TARS: MinMax Token-Adaptive Preference Strategy for MLLM Hallucination Reduction

arXiv:2507.21584v3h-index: 5
Originality Highly original
AI Analysis

This addresses reliability issues in MLLMs for vision-language applications, offering a novel method to reduce hallucinations with strong performance gains.

The paper tackles the problem of hallucinations in multimodal large language models (MLLMs) by proposing TARS, a token-adaptive preference strategy that reduces hallucination rates from 26.4% to 13.2% and decreases cognition value from 2.5 to 0.4 using only 4.8k preference samples.

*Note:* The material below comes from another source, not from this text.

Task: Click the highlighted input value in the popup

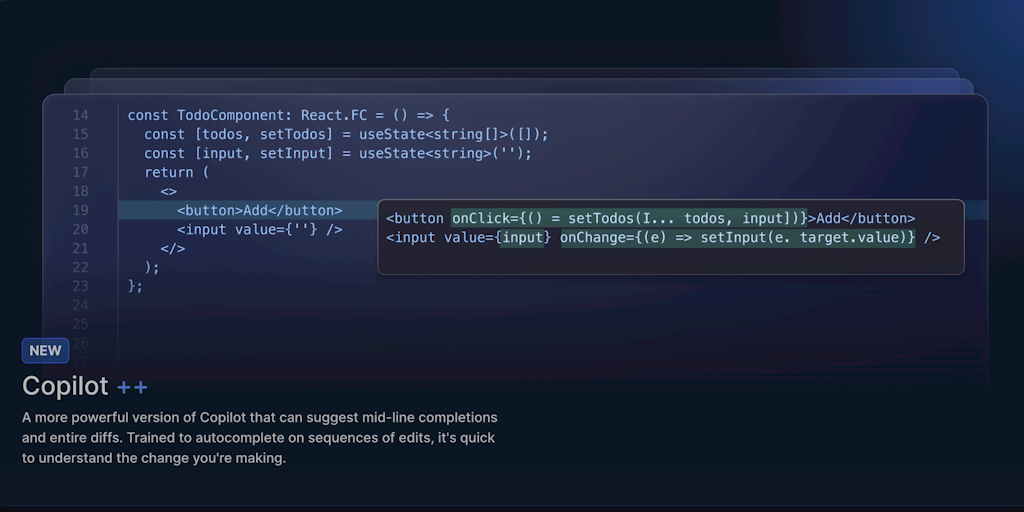Action: [524, 237]
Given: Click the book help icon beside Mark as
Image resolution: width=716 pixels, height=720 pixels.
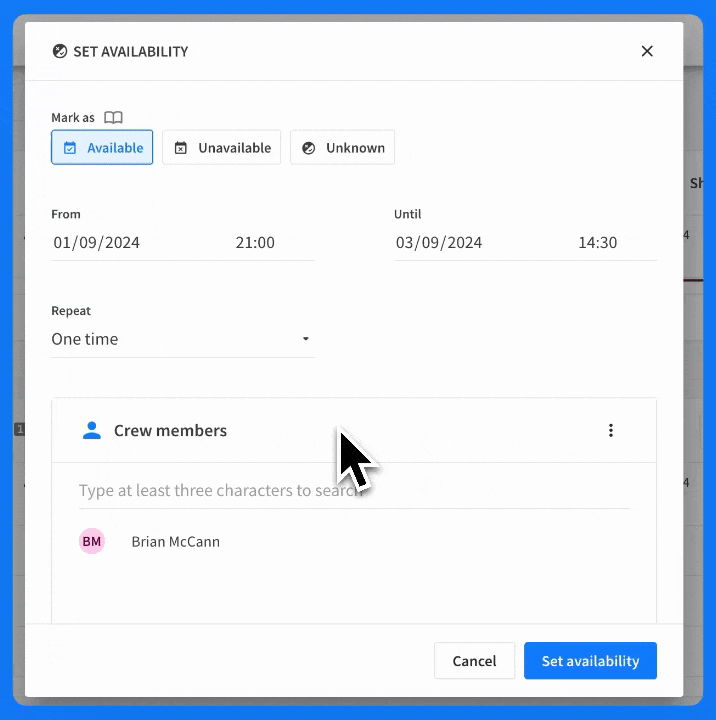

Multimodal large language models (MLLMs) enable vision-language reasoning, yet often generate plausible outputs that are factually incorrect or visually ungrounded, thereby compromising their reliability. Direct preference optimization (DPO) is a common strategy for correcting hallucinations by aligning model outputs with human preferences. Existing DPO strategies typically treat hallucination-related preferences as fixed targets, relying on static supervision signals during training. This approach tends to overfit to superficial linguistic cues in preference data, leading to distributional rigidity and spurious correlations that impair grounding in causally relevant visual information. To overcome this limitation, we propose TARS, a token-adaptive preference strategy that reformulates DPO as a min-max optimization problem. TARS maximizes token-level distributional shifts under semantic constraints to simulate alignment uncertainty, and simultaneously minimizes the expected preference loss under these controlled perturbations. This joint objective preserves causal grounding while mitigating overfitting to preference patterns, thereby reducing hallucinations in multimodal reasoning. We evaluate TARS on multiple hallucination benchmarks and find consistently strong performance. Using only 4.8k preference samples and no expert feedback, TARS reduces hallucination rates from 26.4% to 13.2% and decreases cognition value from 2.5 to 0.4. It outperforms standard DPO and matches GPT-4o on several key metrics.